Final Major Project: Next Steps

This is the plan I made for the project I will complete in 2021, year three before christmas. It is not set in stone and will definately be changed in every way, however, this is what I currently imagine the project may contain.

One of my many desires for the next steps would be to work in a team of productive, organised, communicative, and quick teammates for the final major project. This will even out the workload, in order to relax some of the pressure of working independently and allowing us to support each other through the process. I will ensure to make an informed and thorough decision about the final project’s theme, plot and medium. I would like to employ an experimental approach to the final major project. My intentions include using 3D software to create a professional visual outcome to a high standard. During this, I will ensure that I have learned enough about the process to create that high level. For example, if weight painting is involved, I will need further practice and research of techniques. Furthermore, I will continue the project through developed and high-quality sketches, mood boards, character and environment design and artwork finished to quality renders.

For the final major project, I will decide from one of the themes that I included within my summer project. One that I am passionate about and can decide on a well-structured narrative. From each other the themes, PTSD, survival and difficult choices, I have planned a few possible plotlines that the theme could undertake, and the way that the animation would look. 

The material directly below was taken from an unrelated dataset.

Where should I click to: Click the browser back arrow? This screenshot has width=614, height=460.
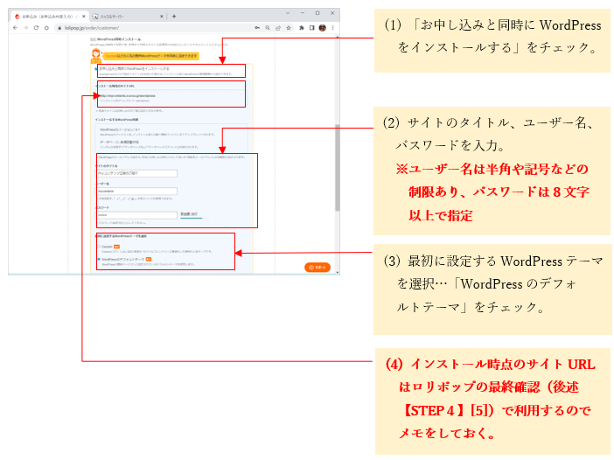[x=15, y=28]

The project’s overall aim will be to connect with the audience on a personal level, provoking an emotional reaction. They watch passively while the protagonist undergoes a great struggle. An idea that I am interested in, concerning the theme of difficult choices, is a storyline where I immediately push the protagonist into a brutal and nightmarish scenario where they have an impossible choice to make. A moral dilemma, for example, where a child will be severely whipped for the crime of the parent, rather than having the parent executed. I have a strong image in my mind of a child sitting in the rain, on the muddy, soft ground, next to a raised column of (about 5) hanged men and women. Then he looks up at them and looks back down to the ground. He is sitting close to them which should increase the uneasy feeling the audience would have from the situation.

In this or another scenario, I also imagine the protagonist in this type of serious scene, but near the end of the animation, they are pulled out. The protagonist realises that they are in a group gathering discussing a hypothetical conversation. However, to the protagonist and to the audience, the scenario felt all too real. Then the last act of all would be someone talking directly to the audience, head-on (to the protagonist in first-person view). And they would say something like ‘What would you choose?” This would effectively break the fourth wall and ensure that the narrative was taken seriously and personally for the audience as they would be forced to ask that question for themselves.